The East Hampton Town Trustees operate pumpout boats in Lake Montauk and Three Mile Harbor that provide statistical evidence of vessels using their free service. The numbers, and personal observation, demonstrated a surge in traffic in 2020, the first year of the pandemic. The number of vessels in town waters exploded that year, the trustees agreed, a boat providing a relatively safe environment when social distancing was essential to keeping a public health emergency in check.
“People are using their own showers on boats instead of public facilities,” Bill Taylor, a deputy clerk of the trustees, said in the late summer of 2020. “The volume was triple, quadruple, overnight.”
In 2019, the trustees serviced vessels a total of 2,298 times in the two water bodies. In 2020, the total grew to 2,632 operations, an increase of 334. In 2021, when vaccines became widely available but a variant of the virus continued to kill Americans in large numbers, the trustees performed 2,748 pumpout operations, 350 more than in 2019. That year, 143,996 gallons of effluent were pumped out of vessels, 35,864 gallons more than in the previous year.
Last year, boats performed 3,314 pumpouts, 1,016 more than in 2019.
The pumpout vessels will operate into October, but, with Labor Day weekend approaching and the busiest time of the year nearly concluded, year-to-date statistics track with observations of reduced recreational boat traffic in 2023.
Where an annual uptick in vessel traffic in Montauk Harbor would typically be expected around the beginning of May, “there were fewer boats,” said John Gosman, who is on the dock at Gosman’s Dock daily. “People who usually come out and start putting their boats in the water and using them with some regularity weren’t doing it,” he said, a change “that’s pretty much continued the entire season.”

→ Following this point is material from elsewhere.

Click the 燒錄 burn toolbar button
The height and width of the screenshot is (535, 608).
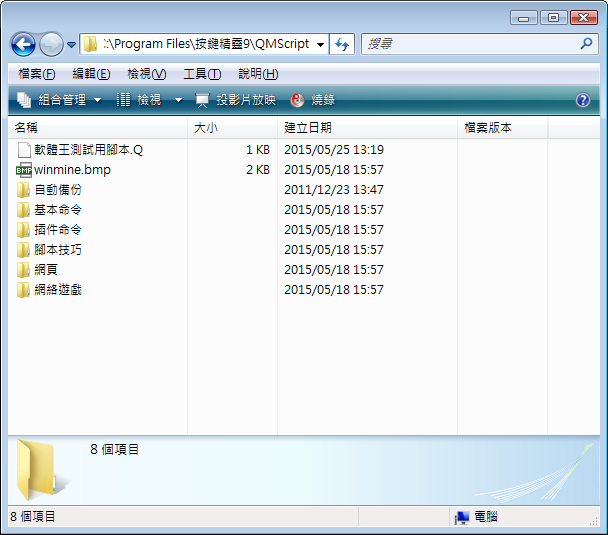click(x=312, y=100)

“June was very slow” in both water bodies, according to Doug Banfield, the trustees’ senior boat captain, with a total of approximately 10 boats serviced on weekdays in Lake Montauk and Three Mile Harbor and approximately 19 per day on weekends. There were virtually no transient boats serviced in Lake Montauk in June, he said.

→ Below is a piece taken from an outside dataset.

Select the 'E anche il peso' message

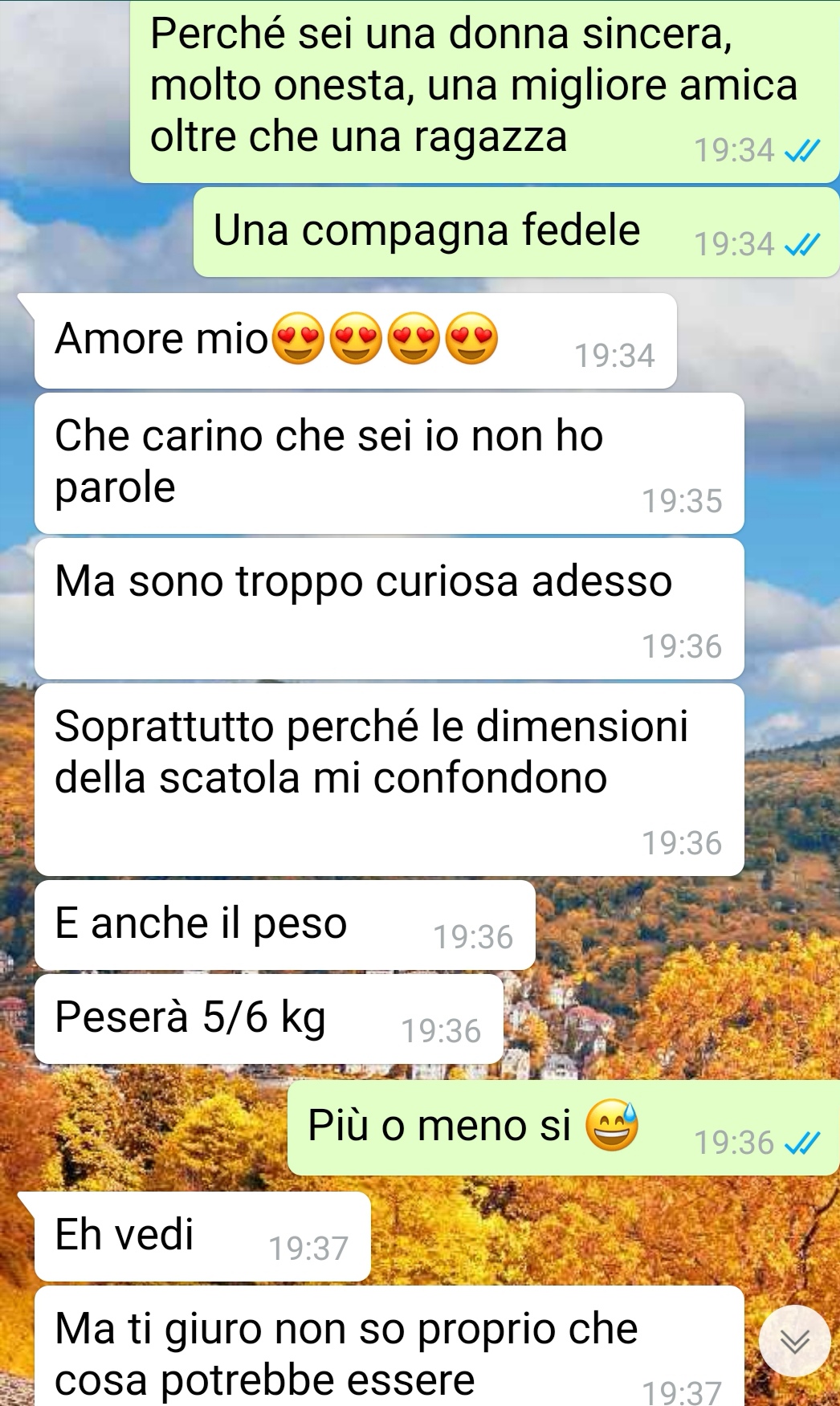[x=285, y=925]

Traffic picked up significantly in July, with around 15 boats serviced per weekday in Lake Montauk through July 23 and around 25 per day on weekends, Mr. Banfield said. Far fewer boats were serviced in Three Mile Harbor during that span — around seven per day on weekdays and an average of 10 per day on weekend days.
The uptick continued over the following month, with around 18 boats serviced per weekday and 32 per day on weekend days in Lake Montauk. Around 10 boats per weekday and around 17 per weekend day were serviced in Three Mile Harbor, according to Mr. Banfield.
But the statistics show an overall reduction in recreational boating activity in 2023.
“What I think is going on is that people aren’t hiding out on their boats anymore,” Mr. Taylor said last week. “When Covid came in, we wound up purchasing two brand-new pumpout boats, and there was a lot of demand. People were living on their boats. People were taking showers on their boats, people were using their boats as homes. I think with the Covid scare going away, that hasn’t happened, and it just seems that the overall boating traffic is down.”
Mr. Gosman, whose observations track the pumpout boat statistics, agreed, but added another thought. “There is some link, I think, to Covid and people feeling safe on a boat rather than traveling to other places,” he said. “That’s about the only thing that I can think of, other than the general malaise that I hear around town, that it’s slower this year than it has been in the last couple of years” in Montauk. “Succinctly, it’s the price tag the Hamptons have put themselves at.”
Those new to boating may not have been prepared for the inherent costs, including mooring or slip fees, fuel, and maintenance, Mr. Taylor said.
“They call a boat a hole in the water that you pour money into,” he said. “It’s hundreds of dollars a trip just in fuel — boats burn a lot of fuel. The insurance, the upkeep every year. . . . If you have a 19-foot boat on a trailer, you can probably go fishing for $20, but after you’re done paying $20,000 for the boat.”
The trustees will compile and prepare a report on pumpout boat activity in the late fall.